Rituximab treatment in children with difficult-to-treat nephrotic syndrome

Abstract

Purpose: Rituximab (RTX) has been offered as rescue therapy for patients with difficult-to-treat nephrotic syndrome (frequent relapsing, steroid-dependent and steroid resistant). We aimed to assess the efficacy and long-term outcomes of RTX treatment in children with difficult nephrotic syndrome and shared our experiences
 Materials and Methods: Medical records of children with difficult nephrotic syndrome who were treated with RTX were retrospectively evaluated. The relapse-free survival rate at 12 month and monitoring of B-cell depletion were assessed.

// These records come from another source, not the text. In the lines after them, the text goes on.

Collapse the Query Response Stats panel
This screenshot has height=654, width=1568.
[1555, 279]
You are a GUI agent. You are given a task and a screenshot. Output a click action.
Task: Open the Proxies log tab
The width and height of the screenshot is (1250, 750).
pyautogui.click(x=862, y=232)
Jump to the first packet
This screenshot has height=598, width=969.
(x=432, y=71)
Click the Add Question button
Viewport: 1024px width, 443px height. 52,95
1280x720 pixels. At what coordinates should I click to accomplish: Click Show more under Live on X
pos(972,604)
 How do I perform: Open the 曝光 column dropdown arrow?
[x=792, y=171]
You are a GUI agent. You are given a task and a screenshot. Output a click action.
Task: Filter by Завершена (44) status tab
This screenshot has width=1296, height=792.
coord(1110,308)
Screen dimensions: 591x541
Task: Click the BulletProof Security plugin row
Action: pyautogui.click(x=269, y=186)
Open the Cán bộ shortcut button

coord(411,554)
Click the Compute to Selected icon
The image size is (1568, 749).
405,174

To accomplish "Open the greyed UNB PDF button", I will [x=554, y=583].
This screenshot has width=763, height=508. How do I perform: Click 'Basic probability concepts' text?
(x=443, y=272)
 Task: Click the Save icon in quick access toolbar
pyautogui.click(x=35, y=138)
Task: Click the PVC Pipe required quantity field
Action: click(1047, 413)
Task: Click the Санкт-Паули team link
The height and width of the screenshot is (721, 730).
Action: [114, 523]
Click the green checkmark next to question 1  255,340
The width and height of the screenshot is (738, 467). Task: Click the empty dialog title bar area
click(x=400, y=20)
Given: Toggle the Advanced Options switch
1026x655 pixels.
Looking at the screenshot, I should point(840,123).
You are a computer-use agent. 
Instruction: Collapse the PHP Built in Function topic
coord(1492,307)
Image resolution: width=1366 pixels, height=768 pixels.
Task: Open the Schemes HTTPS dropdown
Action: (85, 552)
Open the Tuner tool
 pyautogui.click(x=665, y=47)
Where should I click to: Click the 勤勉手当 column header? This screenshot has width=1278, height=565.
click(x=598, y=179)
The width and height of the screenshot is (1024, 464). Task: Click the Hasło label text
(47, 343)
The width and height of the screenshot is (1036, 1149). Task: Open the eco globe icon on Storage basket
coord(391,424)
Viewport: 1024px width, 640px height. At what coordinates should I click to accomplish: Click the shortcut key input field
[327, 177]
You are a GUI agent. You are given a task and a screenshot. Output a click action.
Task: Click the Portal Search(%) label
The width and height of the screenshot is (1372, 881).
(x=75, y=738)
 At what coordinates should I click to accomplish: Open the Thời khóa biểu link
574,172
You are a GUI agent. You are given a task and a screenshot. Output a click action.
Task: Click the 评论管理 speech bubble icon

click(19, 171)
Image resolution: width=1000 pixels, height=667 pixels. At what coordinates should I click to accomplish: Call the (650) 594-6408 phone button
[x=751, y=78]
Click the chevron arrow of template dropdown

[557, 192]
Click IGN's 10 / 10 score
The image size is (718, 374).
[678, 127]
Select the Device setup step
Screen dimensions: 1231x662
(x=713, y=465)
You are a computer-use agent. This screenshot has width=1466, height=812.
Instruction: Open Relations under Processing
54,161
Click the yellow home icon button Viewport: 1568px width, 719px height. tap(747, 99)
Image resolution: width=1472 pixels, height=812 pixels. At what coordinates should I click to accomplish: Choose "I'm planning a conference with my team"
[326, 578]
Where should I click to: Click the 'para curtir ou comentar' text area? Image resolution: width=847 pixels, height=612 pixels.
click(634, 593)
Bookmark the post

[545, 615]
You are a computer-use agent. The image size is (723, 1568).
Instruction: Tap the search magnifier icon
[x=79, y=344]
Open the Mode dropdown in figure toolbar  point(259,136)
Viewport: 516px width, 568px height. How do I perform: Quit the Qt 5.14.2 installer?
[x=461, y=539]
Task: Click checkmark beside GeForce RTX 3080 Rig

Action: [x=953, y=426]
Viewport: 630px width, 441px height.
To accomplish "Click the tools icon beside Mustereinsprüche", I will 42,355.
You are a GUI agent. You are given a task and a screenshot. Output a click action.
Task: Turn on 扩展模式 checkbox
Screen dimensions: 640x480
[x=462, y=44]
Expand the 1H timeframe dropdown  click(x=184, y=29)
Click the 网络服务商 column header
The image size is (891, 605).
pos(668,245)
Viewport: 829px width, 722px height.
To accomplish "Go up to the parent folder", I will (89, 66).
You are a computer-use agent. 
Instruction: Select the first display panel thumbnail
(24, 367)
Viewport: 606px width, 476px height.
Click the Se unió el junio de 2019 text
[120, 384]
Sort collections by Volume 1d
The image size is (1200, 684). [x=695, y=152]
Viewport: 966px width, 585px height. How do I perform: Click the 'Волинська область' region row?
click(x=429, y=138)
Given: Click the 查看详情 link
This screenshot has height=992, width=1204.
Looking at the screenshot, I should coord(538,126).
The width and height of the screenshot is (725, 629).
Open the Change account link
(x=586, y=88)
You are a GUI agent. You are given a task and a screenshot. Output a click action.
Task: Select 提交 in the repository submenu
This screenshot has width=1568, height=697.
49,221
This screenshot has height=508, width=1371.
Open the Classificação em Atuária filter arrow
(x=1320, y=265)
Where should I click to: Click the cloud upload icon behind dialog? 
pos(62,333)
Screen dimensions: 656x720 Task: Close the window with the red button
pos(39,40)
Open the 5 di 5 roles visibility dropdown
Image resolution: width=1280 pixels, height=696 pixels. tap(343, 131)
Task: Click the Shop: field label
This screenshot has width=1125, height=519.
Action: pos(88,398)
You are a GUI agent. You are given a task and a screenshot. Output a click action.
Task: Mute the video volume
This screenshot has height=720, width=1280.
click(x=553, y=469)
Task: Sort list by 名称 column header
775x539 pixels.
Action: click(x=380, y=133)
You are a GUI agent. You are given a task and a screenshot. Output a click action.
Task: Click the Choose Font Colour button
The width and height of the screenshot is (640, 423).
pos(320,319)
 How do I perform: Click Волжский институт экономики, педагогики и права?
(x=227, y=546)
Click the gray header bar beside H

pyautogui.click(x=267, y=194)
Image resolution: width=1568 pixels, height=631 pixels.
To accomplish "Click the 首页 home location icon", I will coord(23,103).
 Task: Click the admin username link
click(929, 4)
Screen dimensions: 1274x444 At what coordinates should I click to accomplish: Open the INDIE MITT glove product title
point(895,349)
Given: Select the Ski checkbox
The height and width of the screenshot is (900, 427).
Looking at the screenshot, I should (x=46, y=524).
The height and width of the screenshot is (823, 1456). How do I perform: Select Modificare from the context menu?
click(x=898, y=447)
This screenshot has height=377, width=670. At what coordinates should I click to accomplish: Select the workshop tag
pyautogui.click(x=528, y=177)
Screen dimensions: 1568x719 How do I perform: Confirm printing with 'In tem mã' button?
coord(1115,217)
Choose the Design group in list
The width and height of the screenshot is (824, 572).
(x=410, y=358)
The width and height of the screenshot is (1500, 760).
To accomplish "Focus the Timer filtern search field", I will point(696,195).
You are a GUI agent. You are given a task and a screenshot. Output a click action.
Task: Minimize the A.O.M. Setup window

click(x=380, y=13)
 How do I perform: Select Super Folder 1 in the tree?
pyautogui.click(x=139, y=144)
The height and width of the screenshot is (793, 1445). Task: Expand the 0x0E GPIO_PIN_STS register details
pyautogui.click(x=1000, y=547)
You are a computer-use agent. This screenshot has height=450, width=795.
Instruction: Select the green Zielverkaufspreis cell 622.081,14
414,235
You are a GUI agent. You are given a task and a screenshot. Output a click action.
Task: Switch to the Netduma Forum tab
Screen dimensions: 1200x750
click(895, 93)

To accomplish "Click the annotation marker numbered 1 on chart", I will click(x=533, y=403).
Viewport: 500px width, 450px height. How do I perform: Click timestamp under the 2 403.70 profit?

 Results: In the study included 20 children of which 8 had steroid-dependent (SDNS), 6 had frequent relapsing (FRNS), and 6 had steroid-resistant nephrotic syndrome (SRNS). The median number of relapses at 1 year before and after treatment in FRNS/SDNS patients receiving RTX treatment were compared. The median number of relapses decreased from 2 (1-4) to 0 (0-1) times/year. The mean duration of the follow-up period after RTX treatment was 23 (12-59) months, and 8 patients developed relapse. Repeated doses of RTX were administered to 5 patients who relapsed after RTX treatment. In these patients, CD19+B cells re-emerged during remission, while depletion of memory B-cells remained. 
 Conclusion: The RTX treatment prolonged the remission time in FRNS/SDNS patients, but it was ineffective in SRNS patients. It was determined that the RTX doses can be repeated to maintain remission in these patients, and the best memory B-cell counts can help in timing the repeat doses.